Each debate is chaired by an MP from the Panel of Chairs, rather than the Speaker or Deputy Speaker. A Government Minister will give the final speech, and no votes may be called on the debate topic.
This information is provided by Parallel Parliament and does not comprise part of the offical record
I completely agree with my hon. Friend, and I will come on to some cases in a moment. It is a very important point.
As well as coming together to share our concerns, the meeting was held to create a report that was submitted to NICE in response to the appraisal consultation document, in anticipation that it would be considered ahead of the NICE technology appraisal meeting, which took place on 16 November. We have had no response so far.
When holding the meeting on advanced melanoma, I was given the opportunity to hear first hand from melanoma patients, who are desperate to receive the drug. Melanoma often strikes at the younger end of the population. More than a third of all cases of melanoma occur in people below the age of 55, and it is the second most common form of cancer in the UK for those aged between 15 and 34. What those statistics on advanced melanoma in the younger population do not show is that many people in that age group will have children and so will face a very aggressive cancer, alongside the knowledge that they face leaving behind their children and family.
The patients whom I met at the meeting all echoed a simple and profound point: they are desperate to stay alive, so that they can be with their children, husbands, wives, partners and families. Given that treatment options for the disease have not advanced for three decades, how can it be fair not to release the drug for use by those patients who could have more time with their families? One young patient—a lady aged only 30—said at the meeting:
“I need to live. I have to live for my children. I just want a few more years so that my boys will remember me.”
Richard Clifford, the founder and trustee of the Karen Clifford Skin Cancer charity—Skcin—said at the meeting that
“median overall survival time after diagnosis is six to nine months. This is tragic because people have little time to prepare themselves and their loved ones for what is inevitably going to occur.”
I could not agree more with his sentiments. There is clearly an unmet need in the treatments available, and I believe that ipilimumab has a place in today’s treatment options, which are already scarce for cases of malignant melanoma. An experienced oncologist from Leeds who has used ipilimumab echoed that view at the meeting:
“It is the first drug that can help people live longer or make them more likely to be active for a meaningful period of time.”

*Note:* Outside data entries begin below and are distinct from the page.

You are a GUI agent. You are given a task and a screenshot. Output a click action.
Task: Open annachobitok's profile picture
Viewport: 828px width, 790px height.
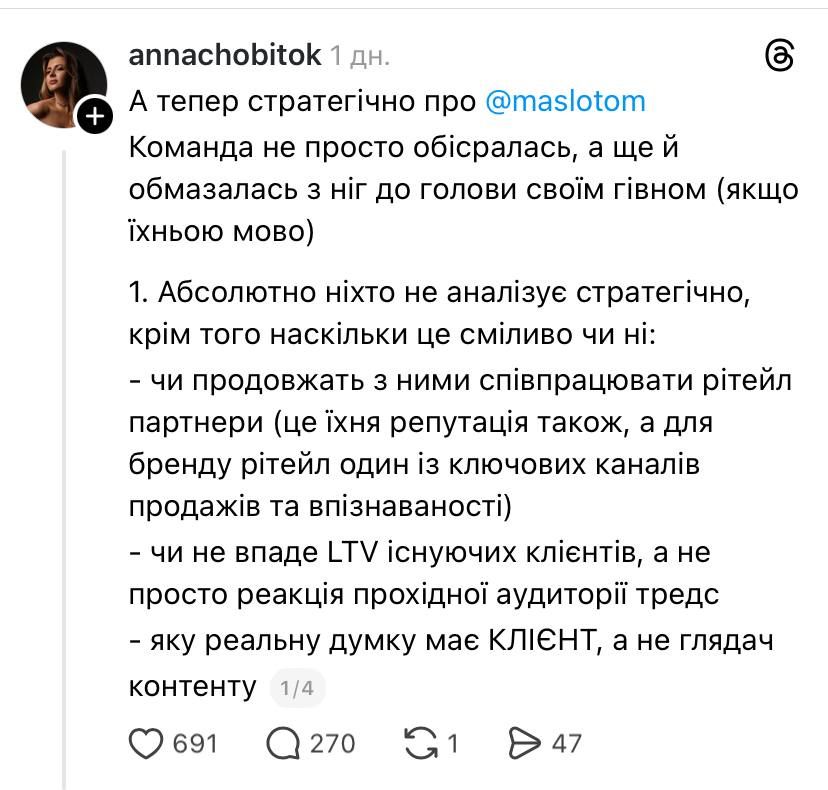[x=64, y=85]
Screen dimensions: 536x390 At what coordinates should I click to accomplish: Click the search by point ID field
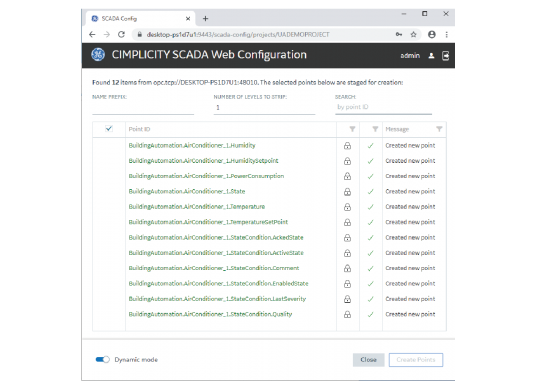[383, 107]
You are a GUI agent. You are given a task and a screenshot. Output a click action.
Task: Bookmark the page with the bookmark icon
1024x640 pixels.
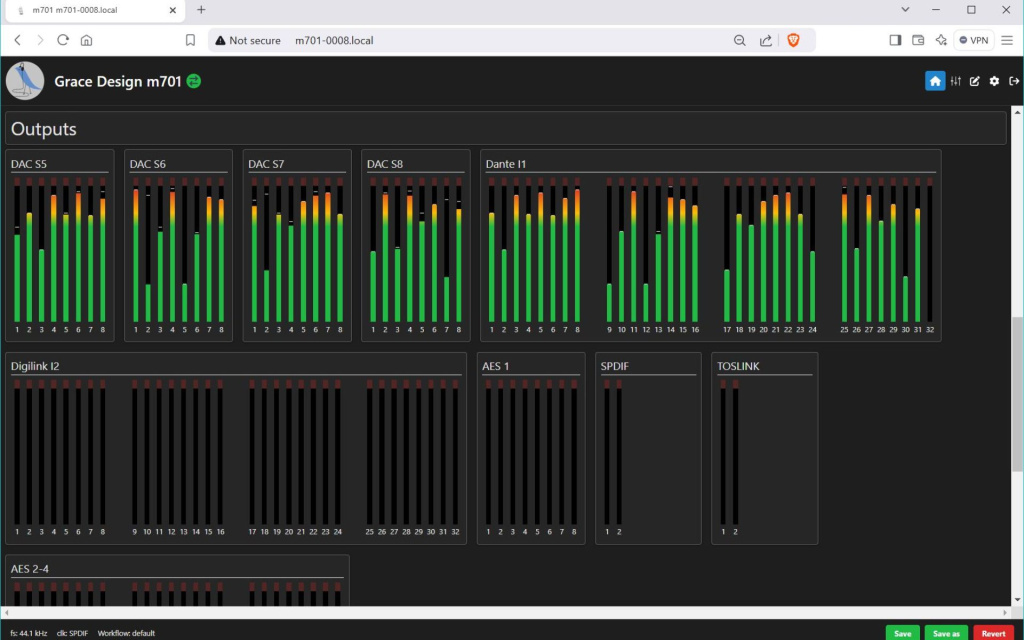pyautogui.click(x=190, y=40)
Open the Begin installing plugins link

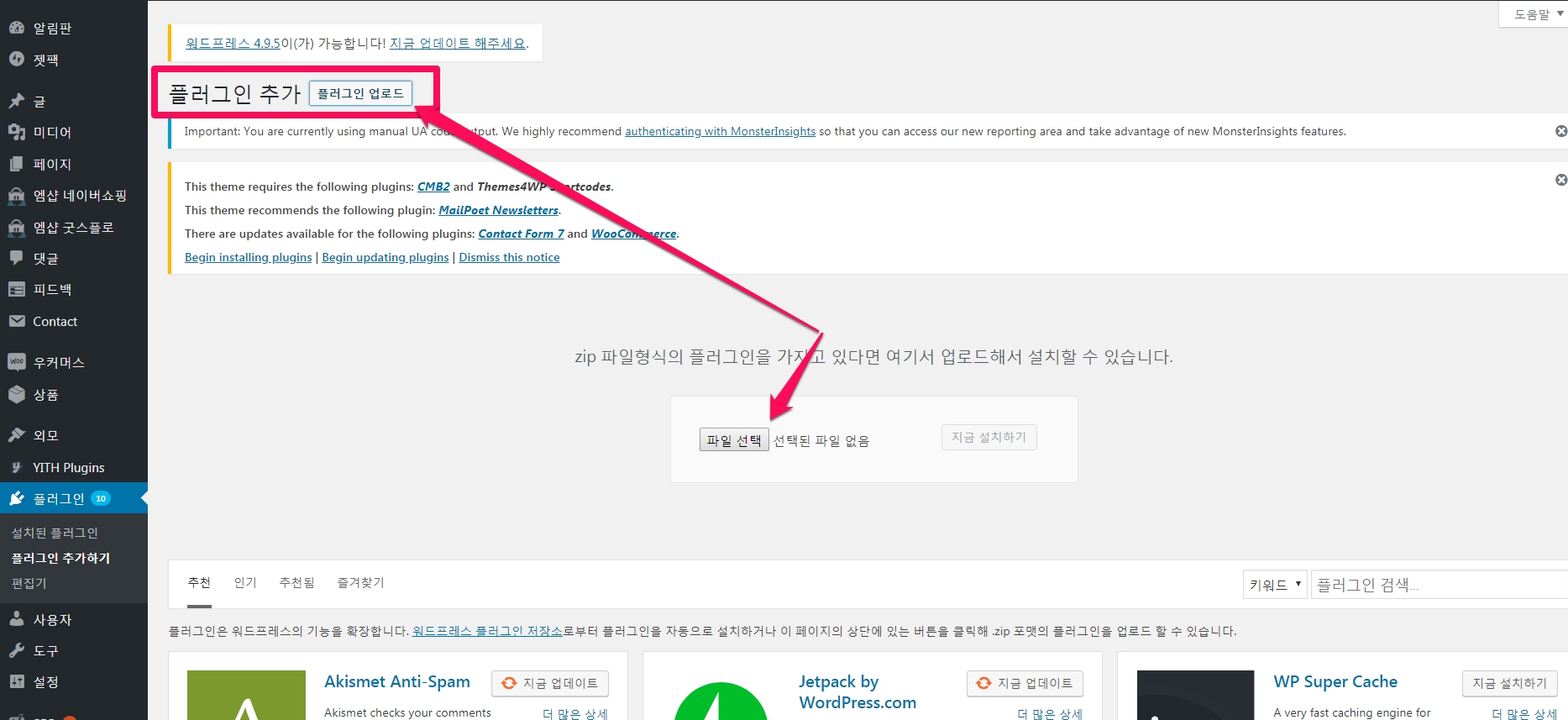(x=248, y=257)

I add a personal plea for help: my brother died from a malignant melanoma 11 years ago this month at the age of 54, one week after his birthday, leaving his wife and two teenage children. I know how debilitating this form of cancer is and how quickly it can spread. Apart from radical surgery, he had very few options in terms of the drugs on offer. As a result of Michael’s illness and death, I see my GP regularly, and I have had several pre-cancerous areas removed before they had the chance to progress to malignancy.
I congratulate my hon. Friend on raising this important issue. As someone with very fair skin, I have had to have skin removed and examined, so I understand the potential consequences and the worry that people go through. Does she agree that we need more education about the consequences for fair-skinned people and, indeed, everyone of too much exposure to the sun and the overuse of sunbeds?
Yes, and I thank my hon. Friend for bringing that up. Sunbeds are still a problem, particularly among young women who think that having a tan makes them look healthier.